Google Reader, Javascript and Flash

I had the idea some time ago to highlight the source code I post via Javascript. I gravitated towards this solution because I don't have source level control of Blogger (or do I? ;-)). My thought process was the following: include one .js in each post, which will check if the customization was already done and perform the customization if necessary. However very rapidly I discovered that Google Reader (and I assume that other web-based readers as well) strip JS (probably for security reasons).
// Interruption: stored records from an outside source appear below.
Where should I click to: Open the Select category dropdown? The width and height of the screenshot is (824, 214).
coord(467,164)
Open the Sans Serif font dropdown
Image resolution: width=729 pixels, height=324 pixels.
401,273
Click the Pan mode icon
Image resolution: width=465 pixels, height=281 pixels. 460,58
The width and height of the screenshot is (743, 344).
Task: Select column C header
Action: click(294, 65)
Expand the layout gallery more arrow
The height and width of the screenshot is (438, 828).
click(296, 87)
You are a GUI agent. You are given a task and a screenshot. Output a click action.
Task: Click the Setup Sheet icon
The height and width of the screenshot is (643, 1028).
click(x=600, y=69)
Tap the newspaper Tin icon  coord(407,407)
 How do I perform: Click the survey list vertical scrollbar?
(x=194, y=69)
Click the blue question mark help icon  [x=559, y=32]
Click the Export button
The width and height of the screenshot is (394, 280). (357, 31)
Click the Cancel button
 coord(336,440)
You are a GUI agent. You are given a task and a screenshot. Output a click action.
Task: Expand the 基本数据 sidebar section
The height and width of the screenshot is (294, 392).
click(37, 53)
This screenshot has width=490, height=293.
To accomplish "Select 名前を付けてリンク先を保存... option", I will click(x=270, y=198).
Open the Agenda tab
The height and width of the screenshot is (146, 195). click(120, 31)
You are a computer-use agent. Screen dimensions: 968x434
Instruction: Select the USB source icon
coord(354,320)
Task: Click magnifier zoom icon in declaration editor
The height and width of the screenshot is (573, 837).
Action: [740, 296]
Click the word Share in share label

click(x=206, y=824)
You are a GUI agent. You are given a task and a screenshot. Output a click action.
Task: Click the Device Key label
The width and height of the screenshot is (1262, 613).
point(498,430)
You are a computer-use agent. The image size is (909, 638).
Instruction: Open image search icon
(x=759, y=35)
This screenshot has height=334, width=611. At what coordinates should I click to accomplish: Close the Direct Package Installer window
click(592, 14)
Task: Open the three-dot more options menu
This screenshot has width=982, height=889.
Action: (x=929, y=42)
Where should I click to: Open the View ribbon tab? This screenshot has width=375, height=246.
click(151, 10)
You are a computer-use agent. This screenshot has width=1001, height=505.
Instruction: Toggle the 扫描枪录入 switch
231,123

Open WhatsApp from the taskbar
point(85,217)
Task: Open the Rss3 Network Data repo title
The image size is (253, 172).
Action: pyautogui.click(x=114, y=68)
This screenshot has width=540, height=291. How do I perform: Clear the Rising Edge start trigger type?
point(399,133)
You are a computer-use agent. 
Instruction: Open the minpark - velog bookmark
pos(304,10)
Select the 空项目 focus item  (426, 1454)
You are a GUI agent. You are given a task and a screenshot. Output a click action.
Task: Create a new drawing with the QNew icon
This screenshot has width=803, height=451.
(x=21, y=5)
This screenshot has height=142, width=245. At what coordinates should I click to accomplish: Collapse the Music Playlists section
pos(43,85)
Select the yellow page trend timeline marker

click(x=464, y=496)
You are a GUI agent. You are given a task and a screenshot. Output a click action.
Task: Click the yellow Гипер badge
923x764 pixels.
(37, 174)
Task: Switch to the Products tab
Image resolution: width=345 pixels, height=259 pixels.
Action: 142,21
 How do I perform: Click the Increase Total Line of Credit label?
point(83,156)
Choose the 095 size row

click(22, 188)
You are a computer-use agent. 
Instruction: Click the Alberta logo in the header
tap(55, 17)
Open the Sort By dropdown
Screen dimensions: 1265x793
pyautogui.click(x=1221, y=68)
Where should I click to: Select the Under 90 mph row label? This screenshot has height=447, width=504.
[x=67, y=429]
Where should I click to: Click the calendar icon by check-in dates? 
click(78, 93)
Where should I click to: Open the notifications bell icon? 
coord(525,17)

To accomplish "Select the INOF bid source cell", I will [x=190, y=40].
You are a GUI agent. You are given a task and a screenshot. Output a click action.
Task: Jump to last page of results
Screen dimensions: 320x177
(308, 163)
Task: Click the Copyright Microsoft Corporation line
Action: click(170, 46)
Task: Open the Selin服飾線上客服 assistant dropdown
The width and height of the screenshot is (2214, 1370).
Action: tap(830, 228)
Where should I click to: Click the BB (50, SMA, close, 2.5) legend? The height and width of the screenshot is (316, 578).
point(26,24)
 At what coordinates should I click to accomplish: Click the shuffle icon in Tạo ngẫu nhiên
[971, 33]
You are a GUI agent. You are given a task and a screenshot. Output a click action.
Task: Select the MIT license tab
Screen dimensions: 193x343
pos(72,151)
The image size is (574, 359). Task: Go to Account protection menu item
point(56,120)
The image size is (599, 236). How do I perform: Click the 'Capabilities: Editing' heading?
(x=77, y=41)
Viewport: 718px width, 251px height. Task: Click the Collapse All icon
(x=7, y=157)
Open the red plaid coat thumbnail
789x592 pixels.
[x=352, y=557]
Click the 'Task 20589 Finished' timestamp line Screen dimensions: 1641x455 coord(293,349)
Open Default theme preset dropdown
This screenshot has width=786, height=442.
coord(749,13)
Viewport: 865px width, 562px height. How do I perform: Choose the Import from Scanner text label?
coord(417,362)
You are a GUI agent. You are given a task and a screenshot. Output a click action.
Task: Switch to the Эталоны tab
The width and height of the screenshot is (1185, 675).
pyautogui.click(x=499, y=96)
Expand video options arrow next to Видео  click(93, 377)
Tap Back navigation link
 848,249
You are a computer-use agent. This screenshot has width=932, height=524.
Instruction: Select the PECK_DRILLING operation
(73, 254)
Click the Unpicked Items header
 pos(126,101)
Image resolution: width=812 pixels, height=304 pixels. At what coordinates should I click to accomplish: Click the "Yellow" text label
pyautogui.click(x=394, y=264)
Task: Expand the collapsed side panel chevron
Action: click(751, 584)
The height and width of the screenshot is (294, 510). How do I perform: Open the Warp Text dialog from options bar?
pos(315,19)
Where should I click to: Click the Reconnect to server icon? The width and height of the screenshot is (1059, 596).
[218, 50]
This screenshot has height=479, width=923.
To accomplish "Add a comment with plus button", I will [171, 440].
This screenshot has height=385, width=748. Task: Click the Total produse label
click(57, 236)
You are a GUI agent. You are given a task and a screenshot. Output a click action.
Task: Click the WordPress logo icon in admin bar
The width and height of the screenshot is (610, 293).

While pondering different possible solutions, I thought of two things:

  • First: why doesn't Google Reader just put HTML extracted from clients in an IFRAME from a custom / randomly generated subdomain (ie. qwefwer.googlereader.com)? The IFRAME could have no border and the appropriate width-height (and the correct overflow style), making it indistinguishable from a plain page. The idea being that the same origin policy would prevent malicious JS fiddling with elements it shouldn't. However this was probably harder and possibly less secure than going with the whitelisting.
  • Second: I observed that Google Reader allows Flash to be embedded in the blog posts. Or at least I thought it did. So I've said: aha! I can embed flash, flash can execute Javascript, so I can execute Javascript!

Unfortunately (fortunately?) this is not the case. They seem to employ a whitelisting solution, removing any embed/object tags which specify a source that is not on the whitelist. As far as I can tell the whitelist is not public, but it includes at least some online video services. BTW, if you wish to the Google Reader traffic in Fiddler, don't forget that responses are GZIP compressed, which Fiddler doesn't decompress automatically :(

Where does this leave us?

No javascript for you! Unless you find some kind of security hole in one of the whitelisted Flash movies. If you do however, you can take over the whole session, because your JS will run in the context of the Google Reader.

I don't know what kind of filtering is applied to other objects (Java Applets, Silverlight, etc), but from what I've seen I assume that they would be filtered out.

It would be very nice if they would adopt the IFRAME approach, because that would mean both more security and the possibility for them to enable full JS / object support.